The Boston Red Sox should absolutely go after Juan Soto
For those who might be unfamiliar, Soto is a generational talent at the plate. One of my favorite pieces of information to look at is the "Similar through Age X" box on Baseball Reference, because it can give a good frame of reference as to where a player sits in the history of the game at their current age, and Soto's similarity box is a fantastic group of names. Anytime you are being compared to Ken Griffey Jr., Mike Trout, Frank Robinson, and Miguel Cabrera (among other legendary players), you're doing something right.

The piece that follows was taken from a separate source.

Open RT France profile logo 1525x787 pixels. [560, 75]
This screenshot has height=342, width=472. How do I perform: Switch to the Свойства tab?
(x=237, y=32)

Ever since Soto broke onto the scene as a 19-year old with the Washington Nationals, baseball fans have been mesmerized by his ability to control the strike zone, his all-field power, and most importantly, the Soto Shuffle. Now 25, Soto is going to be entering his 7th (!) season in the Majors next year, a contract year that will lead to him getting an obscene payday in free agency (thank you for your service, Scott Boras). I'm sure plenty of people are going to wonder why the Red Sox should consider trading for a guy that may spend one year here, and then leave in the offseason. To that, my dear readers, I say: Juan Soto is just that good.
The website Baseball Savant has a great Illustrator tool that allows users to look at all types of batted ball and pitch data, and scope out hypotheticals with stadium overlays that would show what the outcomes would be if every ball put into play occurred in this given stadium. I decided to take a look at how Juan Soto's 2023 season would look at Fenway Park, and he looks like he could have ended up with an historic season based on the chart Baseball Savant generated. The main thing that the chart shows, in my opinion, is that Soto can hit the ball absolutely anywhere on the field, so the worries of adding another lefty bat to the lineup should be discounted because Soto is the kind of hitter that can turn the Monster into his best friend 81 games out of the year. When David Ortiz is calling for the Red Sox to pick up Soto, that should be a good enough sign that he's a great player.
The biggest thing that people are going to be hung up on when it comes to Soto is going to be the price that the Red Sox are going to have to pay in player capital for him in a trade. It's going to have to be quite the prospect haul to make it worth San Diego's while, so don't be surprised -- if the Yankees fall of and a deal happens -- when names like Miguel Bleis, Nick Yorke, Wikelman Gonzalez, and maybe one of the guys in the majors already like Ceddanne Rafaela, Wilyer Abreu, or Bryan Mata get roped into it. A lot of people worry about trading away a prospect too soon for someone, and it's definitely a tight line to walk trying to consider expected performance from someone in the majors already with an established pedigree vs. the "what if?" nature of working with prospects. However, when the guy you're trying to trade for has finished in the top 10 of MVP voting four times in six years already, and seems to be on the bounce back from a tough stint in San Diego, it's hard to justify not going after him. One year of elite Juan Soto can be worth more than combined performance from some of these prospects, since we don't know if they'll actually pan out in the Majors.
The Red Sox are in a really good spot to go after Soto right now. They have one of the best farm systems in baseball, so there's a plethora of young talent to choose from in making a deal. They also have a new executive looking to make a big impact right away, an ownership group with deep enough pockets to spend on a potential new contract next offseason, and they just sent one of the major suitors of Soto someone that is an everyday option in Soto's preferred position. The main focus of the offseason should continue to be a focus on starting pitching for the Red Sox, but when there's a chance to get a generational player like Juan Soto, even if it's just for a season, then the Red Sox need to act like the big-market team that they truly are, and go after him.